Thrown together by Andreas Kloeckner <ak@ixion.net>.
With contributions from Bruce Ide <nride@uswest.net>.

-------------------------------------------------------------------------------
Q. What versions of everything?
-------------------------------------------------------------------------------

gcc: 2.95.2, at least. Anything below that version busts you with some 
message over not understanding some template in conjunction with an
overloaded "operator new".

-------------------------------------------------------------------------------
Q. Why is it important that I install ORBit-C++ to the _exact_ same place
   as ORBit(-C)?
-------------------------------------------------------------------------------

A: Because the IDL compiler is a shared library backend for orbit-idl,
and it won't be found unless it is in its standard location. Of course,
you may install to some different place, but then you should either

a) symlink <orbit-prefix>/lib/orbit-idl to your custom prefix
or
b) use the --backenddir option of orbit-idl.

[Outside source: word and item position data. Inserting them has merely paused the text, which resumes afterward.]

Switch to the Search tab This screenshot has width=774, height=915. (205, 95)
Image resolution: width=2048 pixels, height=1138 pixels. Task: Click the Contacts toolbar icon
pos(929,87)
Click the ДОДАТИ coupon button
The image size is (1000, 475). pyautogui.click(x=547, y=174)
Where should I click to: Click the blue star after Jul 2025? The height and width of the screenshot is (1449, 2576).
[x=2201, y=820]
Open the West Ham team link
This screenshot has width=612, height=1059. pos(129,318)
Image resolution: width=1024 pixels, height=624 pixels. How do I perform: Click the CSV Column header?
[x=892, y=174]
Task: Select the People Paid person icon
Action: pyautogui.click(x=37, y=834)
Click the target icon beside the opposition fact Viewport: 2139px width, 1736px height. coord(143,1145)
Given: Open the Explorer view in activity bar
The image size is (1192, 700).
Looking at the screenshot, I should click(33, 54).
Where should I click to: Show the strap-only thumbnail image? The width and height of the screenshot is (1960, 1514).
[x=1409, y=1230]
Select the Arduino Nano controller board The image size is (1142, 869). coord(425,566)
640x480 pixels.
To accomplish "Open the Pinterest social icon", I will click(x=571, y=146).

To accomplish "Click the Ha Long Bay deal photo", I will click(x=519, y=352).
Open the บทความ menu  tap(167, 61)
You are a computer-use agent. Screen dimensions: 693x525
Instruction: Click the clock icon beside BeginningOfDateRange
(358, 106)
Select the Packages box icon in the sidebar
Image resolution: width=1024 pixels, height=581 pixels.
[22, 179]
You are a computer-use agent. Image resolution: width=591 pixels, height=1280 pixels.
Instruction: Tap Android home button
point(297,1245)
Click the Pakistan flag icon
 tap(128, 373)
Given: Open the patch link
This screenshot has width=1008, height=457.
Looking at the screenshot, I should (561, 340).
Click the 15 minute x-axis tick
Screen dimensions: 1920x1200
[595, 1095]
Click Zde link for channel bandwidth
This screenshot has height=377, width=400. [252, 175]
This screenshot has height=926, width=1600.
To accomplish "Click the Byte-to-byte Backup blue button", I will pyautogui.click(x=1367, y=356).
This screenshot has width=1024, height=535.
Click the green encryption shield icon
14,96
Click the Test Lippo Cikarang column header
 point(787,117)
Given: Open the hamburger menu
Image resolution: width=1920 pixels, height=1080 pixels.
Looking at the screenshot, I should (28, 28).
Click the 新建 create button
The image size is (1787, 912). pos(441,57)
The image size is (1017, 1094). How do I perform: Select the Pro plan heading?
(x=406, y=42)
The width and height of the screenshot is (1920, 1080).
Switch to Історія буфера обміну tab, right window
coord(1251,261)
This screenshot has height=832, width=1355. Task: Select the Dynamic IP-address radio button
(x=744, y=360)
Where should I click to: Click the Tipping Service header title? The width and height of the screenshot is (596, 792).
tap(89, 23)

-------------------------------------------------------------------------------
Q. How do I compile my first ORBit-C++ app?
-------------------------------------------------------------------------------

Write an IDL file, say "hiworld.idl". [IDL: http://www.omg.org]
Run those four commands in order:

To generate and compile the C portion:

> orbit-idl -lc hiworld.idl
> gcc -c hiworld*.c `orbit-config --cflags server client`

To generate and compile the C++ portion:

> orbit-idl -lc++ hiworld.idl
> c++ -c hiworld.cc `orbitcpp-config --cflags server client`

Then you may proceed to write your client and server interface code and compile
and link your application.

That's how to compile. How to actually create working objects is
slightly more difficult (But only slightly.) Essentially the IDL
creates a base class from which you derive an implementation which
actually does the work. I've not done much of this myself yet, so
now's the time to go look at those examples again.

If this is all too fast, there's example code up at 
ftp://orbitcpp.sourceforge.net/pub/orbitcpp.

-------------------------------------------------------------------------------
Q. I tried to use some STL in a private variable and the compile
   didn't work...
-------------------------------------------------------------------------------

I think it's a GCC thing, not an ORBit-C++ thing. It may be I didn't
install GCC correctly, it may be there's a bug, it may be I'm doing
something stupid. I need to investigate this some more. (Bruce Ide,
nride@uswest.net)

-------------------------------------------------------------------------------
Q. Why is ORBit-C++ only a wrapper around ORBit-C, anyway?
-------------------------------------------------------------------------------

Three reasons:

a) speed
b) compatibility
c) developer laziness

It is much more hassle to create a mapping from scratch than base it upon
a ready-made mapping, especially in the case of C and C++. The C code comes
out well-optimized and nicely debugged. Why should we write a new compiler
from scratch if all wrapping operations (except exception packing, granted)
have O(1) complexity?

(by O(1) I mean "no data copying")

-------------------------------------------------------------------------------
Q. What about threads?
-------------------------------------------------------------------------------

ORBit is not currently thread-safe, but there is a version that
supports threads called ORBit-mt. Checkout
http://orbit-resource@sourceforge.net for a link to this.

ORBit-C++ shouldn't have any thread unsafe constructs, and thus should
work with ORBit-mt. This hasn't been tested thoroughly though.

ORBit2 should in theory be thread-safe. When ORBit-C++ starts tracking ORBit2,
it should also, in theory, be thread-safe.


-------------------------------------------------------------------------------
Q. I get spurious segfaults in exception handling when linking with 
   liborbitcpp.
-------------------------------------------------------------------------------

This one is also hairy, and I do not have a full understanding of why or
what or where it comes from. However, I know a workaround.

[snip] -------------------------------------------------
--- ltmain.sh.old	Tue Apr 11 02:36:10 2000
+++ ltmain.sh	Tue Apr 11 02:36:22 2000
@@ -1797,7 +1797,7 @@
 	  ;;
 	*)
 	  # Add libc to deplibs on all other systems.
-	  deplibs="$deplibs -lc"
+	  # deplibs="$deplibs -lc"
 	  ;;
 	esac
       fi
[snip] -------------------------------------------------

Locate your copy of ltmain.sh, and apply this patch to it, then run

make maintainer-clean && autogen.sh

WARNING. Watch out. If you apply this patch, you may harm your libtool 
installation. If you do so, you are definitely on your own. Your libtool 
may not work as before, since, as I said, I've just found out 
how to eliminate the segfaults, I don't know exactly what I'm doing.

BTW: compiling a new glibc (2.1.3) also fixed the problem for me.